Opportunities for Australian Public Libraries?

So in Australia, I would like to see librarians- especially public librarians – accepting the role of being the most important INFORMAL educators and becoming equally active and equally supported and recognised as the teachers in the educational sector for these reasons:

  1. Librarians are already engaged in improving STEM literacy by collecting in these areas!
  1. Librarians are already committed and experienced with encouraging lifelong learning.
  1. Public Libraries attract a lot of people to them of all ages. According to NSLA’s Australian Library Statistics 2013-4 there were 112 million library visits in 2013-4 nationally, and there are 52 public library services in Victoria. So it is likely there are about 14 million library visits per year in Victorian public libraries. Therefore public libraries are in a great position to contribute to the INFORMAL education to improve STEM literacy! But no one in government seems to know about this big secret! Why are we so silent?
  1. Public libraries serve people of all socio-economic groups across our country – both cities and regional areas and they have a reputation for being “safe”.
  1. Libraries in other parts of the world are already engaged in helping to improve STEM literacy.
  1. There seems to be clear evidence from the US experience that INFORMAL literacy programs are equally important as the FORMAL programs for several reasons – they are “grade-free”, they allow the individual child to pursue his/her own interests rather than being forced into the school curriculum.  I would add they have the potential to make STEM projects fun!
  1. I am also told by teachers that their curricula are so full these days they barely have time to devote as much time as they would like to STEM activities.
  1. The school and tertiary institutions will get funding via the FORMAL education route. You deserve to get funding for the INFORMAL education.

It seems to me, that because as a profession we have not expressed interest in taking an active role, sadly libraries are totally missing out on:

  • The additional government funding being made available by state and federal governments
  • Support from other organisations such as government agencies, professional associations and companies such as ALCOA
  • And importantly recognition in the community about your important potential role.

STEM programs in US & Canadian libraries

I am impressed with the ALA’s view in the US that Libraries are neutral places where students are not being assessed and they can pursue topics that are of interest to them rather than those tied to the curricula.

_ _ _ _

◆ Requirement 1
From the piece on Australian public libraries, set down the passage starting with "1. Public Libraries attract" and going on through "we so silent?".
◆ Requirement 2
According to the piece on Australian public libraries, how many public library services are there in Victoria?
The lines after this point come from a different source.

◆ Data entries
_ _ _ _

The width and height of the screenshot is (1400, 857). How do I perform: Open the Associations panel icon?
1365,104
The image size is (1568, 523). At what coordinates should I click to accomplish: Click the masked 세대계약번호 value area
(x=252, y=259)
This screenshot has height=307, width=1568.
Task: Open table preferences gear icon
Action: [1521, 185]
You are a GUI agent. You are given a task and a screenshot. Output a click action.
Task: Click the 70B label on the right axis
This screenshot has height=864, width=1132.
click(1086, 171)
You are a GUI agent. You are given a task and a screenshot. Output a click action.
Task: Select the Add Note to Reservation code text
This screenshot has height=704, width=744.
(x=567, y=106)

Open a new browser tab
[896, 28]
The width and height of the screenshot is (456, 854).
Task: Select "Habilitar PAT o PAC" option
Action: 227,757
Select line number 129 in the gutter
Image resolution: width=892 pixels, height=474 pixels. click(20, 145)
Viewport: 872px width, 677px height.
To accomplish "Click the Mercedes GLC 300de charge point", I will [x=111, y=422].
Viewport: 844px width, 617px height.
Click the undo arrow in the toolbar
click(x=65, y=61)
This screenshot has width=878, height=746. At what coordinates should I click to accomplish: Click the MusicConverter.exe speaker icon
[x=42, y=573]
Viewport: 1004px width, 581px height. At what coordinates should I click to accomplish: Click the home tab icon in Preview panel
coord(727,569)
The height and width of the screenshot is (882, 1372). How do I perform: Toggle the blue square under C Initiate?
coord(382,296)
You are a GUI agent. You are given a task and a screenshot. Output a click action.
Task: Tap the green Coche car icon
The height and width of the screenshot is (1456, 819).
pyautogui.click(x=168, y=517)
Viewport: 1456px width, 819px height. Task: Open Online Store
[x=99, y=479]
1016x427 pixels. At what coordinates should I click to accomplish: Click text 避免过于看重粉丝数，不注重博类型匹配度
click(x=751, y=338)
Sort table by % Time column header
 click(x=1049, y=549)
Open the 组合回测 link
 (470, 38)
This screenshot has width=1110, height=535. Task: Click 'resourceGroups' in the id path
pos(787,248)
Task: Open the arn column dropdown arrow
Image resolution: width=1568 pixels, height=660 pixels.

_ _ _ _

◆ Written solution 1
1. Public Libraries attract a lot of people to them of all ages. According to NSLA’s Australian Library Statistics 2013-4 there were 112 million library visits in 2013-4 nationally, and there are 52 public library services in Victoria. So it is likely there are about 14 million library visits per year in Victorian public libraries. Therefore public libraries are in a great position to contribute to the INFORMAL education to improve STEM literacy! But no one in government seems to know about this big secret! Why are we so silent?

◆ Written solution 2
52